È atterrata ieri all'aeroporto di Fiumicino la statua della «Venere di Morgantina». L'opera di epoca ellenistica. divisa in tre pezzi, fu trafugata dai tombaroli e rivenduta per 18 milioni di dollari al Paul Getty Museum che l'ha restituita. La «Venere» sarà trasferita con un tir ad Aidone, in provincia di Enna, dove fu ritrovata durante uno scavo clandestino nell'area archeologica di Morgantina. L'opera sarà rimontata, la prossima settimana, nel nuovo padiglione allestito nell'apposito spazio espositivo di Aidone, dai tecnici americani del Paul Getty e del centro di restauro regionale. Nella sala che ospiterà la «Venere» ci sarà anche un'altra statua, quella di una «Musa», datata III secolo a. C. (proprio dal confronto con il materiale con cui è stata realizzata questa opera, gli studiosi sono riusciti a stabilire che la «Venere» e la «Musa» provenivano dalla stessa zona della Sicilia) L'«Afrodite» o «Venere di Morgantina» fu trafugata nel sito archeologico nei pressi di Aidone (En), tra il 1970 e il 1980, in un'area archeologica contrassegnata dalla presenza di sacelli arcaici (piccole aree recintate e senza coperture, situate intorno ad un altare) e da rinvenimenti di frammenti di statue in terracotta a grandezza naturale. Agli inizi degli anni '80 la statua, tranciata in tre parti, fu venduta dal ricettatore ticinese Renzo Canavesi al londinese Robin Symes, che nel 1986 la rivendette al Paul Getty Museum. L'accordo siglato a Roma, il 25 settembre del 2007, tra il ministero dei Beni culturali e il Getty ha concluso la lunga e complessa vicenda giudiziaria e diplomatica. Il museo americano ha riconosciuto la fondatezza dell'azione del governo italiano grazie anche alle analisi che hanno dimostrato che il tufo dal quale la statua è stata ricavata proviene dall'area archeologica del fiume Irminio. La «Venere» è alta 2,20 metri; il suo corpo è panneggiato, con tracce di pigmenti rossi, blu e rosa. Per le parti nude del corpo - viso e braccia - fu utilizzato marmo bianco dell'isola di Paro. Per l'uso di diversi materiali, la tecnica utilizzata è la «pseudo-acrolitica», già sperimentata in Magna Grecia e soprattutto in Sicilia, anche per la realizzazione delle metope del «tempio E» di Selinunte (450 a. C.). Più che una «Afrodite» gli studiosi hanno riconosciuto in essa «Demetra» o «Kore».

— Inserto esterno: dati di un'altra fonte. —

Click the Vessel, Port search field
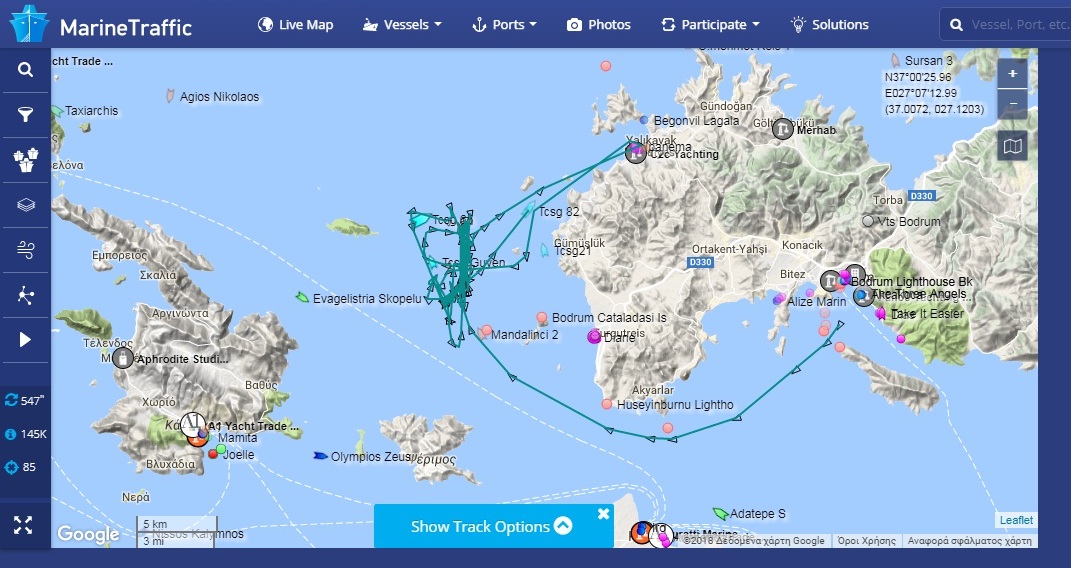 point(1011,25)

SICILIA - Torna in Sicilia dall'America la Venere rubata dai tombaroli
La statua della Venere di Morgantina, un'opera di epoca ellenistica, è stata ritrovata in Sicilia e restituita al Paul Getty Museum. L'opera, divisa in tre pezzi, fu trafugata dai tombaroli e rivenduta per 18 milioni di dollari. La Venere sarà trasferita con un tir ad Aidone, in provincia di Enna, dove fu ritrovata durante uno scavo clandestino. L'opera sarà rimontata, la prossima settimana, nel nuovo padiglione allestito nell'apposito spazio espositivo di Aidone. La statua sarà accompagnata da un'altra statua, quella di una Musa, datata III secolo a.C.